Understanding Multi-Strategy Vaults
Avid readers of my otherwise inconsistent publications will recall “Modelling DeFi – Part 4”, in which I wrote about the premise of Reaper Multi-Strategies and their implications.“Instead of parking your assets in one strategy and leaving them to the whims of the market, place them somewhere that will move them around for you to continually find yield opportunities.”This article will offer some additional insight into the real world application of that theory, exploring Reaper’s wETH Multi-Strategy vault on the Optimism Network.
You may be wondering what the vault is doing to earn 5% on WETH. Well, that information is presented in the glorious More Info button, which allows users to see what the vault is doing on their behalf, as well as access contracts, audits, and analytics. Importantly for this discussion, strategy allocations can also be viewed.
This is user-facing, meaning you can access this information at all times.
But the Reaper Team goes one step further and utilizes a private dashboard that allows them to monitor the performance of strategies and change allocations as needed.
Taking a look at the Sonne strategy, we can see the following:
First is a simple timeseries analysis that normalizes performance metrics to forecast yield in the short term. For more on timeseries analyses, read my Basics of Timeseries Analysis piece.
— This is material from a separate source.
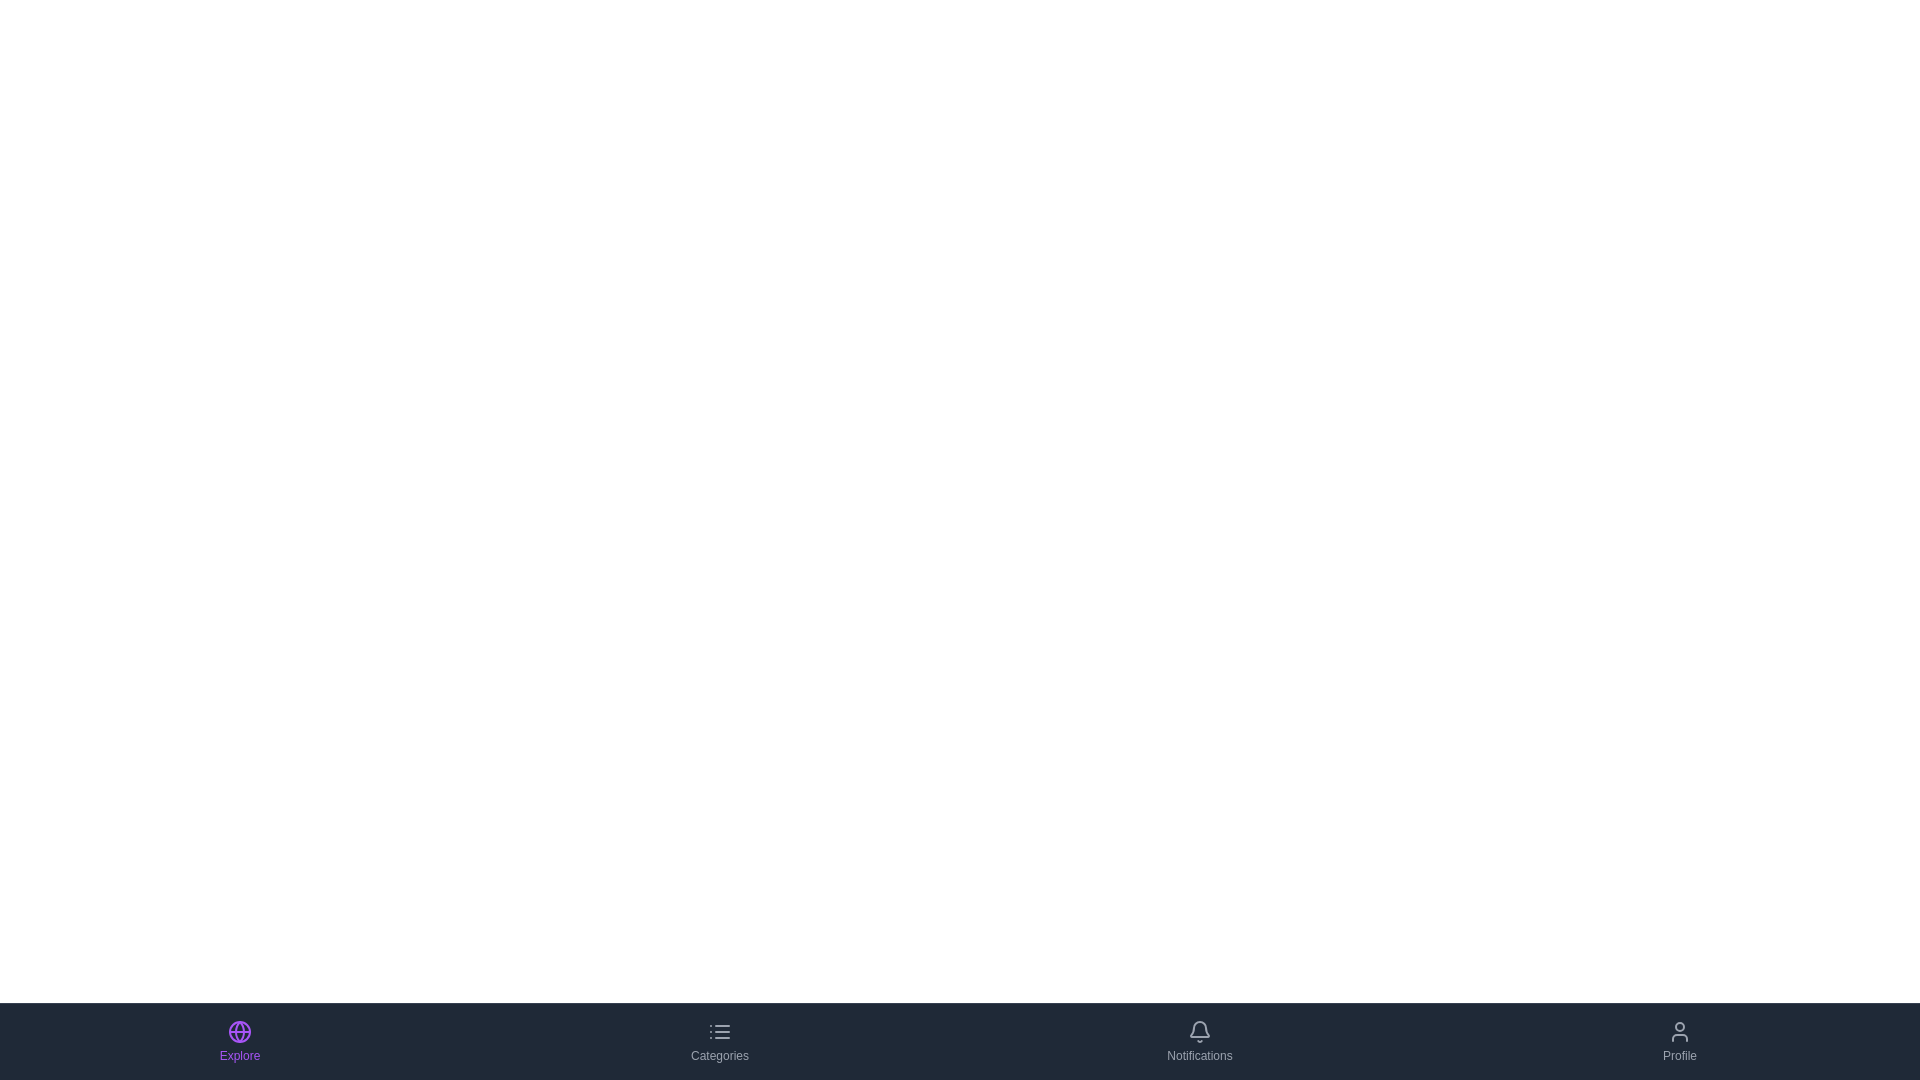 The image size is (1920, 1080). I want to click on the descriptive text label that provides context for the 'Explore' navigation option, located below the globe icon in the bottom navigation bar, so click(240, 1055).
Next is an Allocations summary. This is where the Reaper team monitors the contract allocation value and the actual allocation value (to ensure there are no dangerous discrepancies), and can compare these to the Optimum Allocation value.
Note that the optimum allocation is currently lower than the contract value. This is because the strategy is earning 3.73% on 65% of the vault. Meanwhile, the Granary strategy is earning 8.95% on 35% of the vault. Yield doesn’t necessarily scale linearly, but the market tends towards rate parity by diluting wherever yield is best, and scaling up and down as an asset class.
Instead of withdrawing assets to dilute high yield, or manually operate complex looping strategies, the calculations (derived from the model in “Modelling DeFi – Part 4”), prompt the team to adjust allocations, diluting wherever the yield is best, on your behalf.
This means that your assets will dilute the best available yields on the safest available strategies, all in one place.
PS: This is also the premise of Ethos Reserve’s rehypothecation. Assets deposited to Ethos enter a private multi-strategy vault, where they are used to farm the lowest risk strategies available and deliver yield to the Ethos Reserve Note, or $ERN stablecoin.
As the team reinforces strategies and develops additional security measures to protect user funds, there may be opportunities to implement more advanced strategies on Ethos, should the community desire.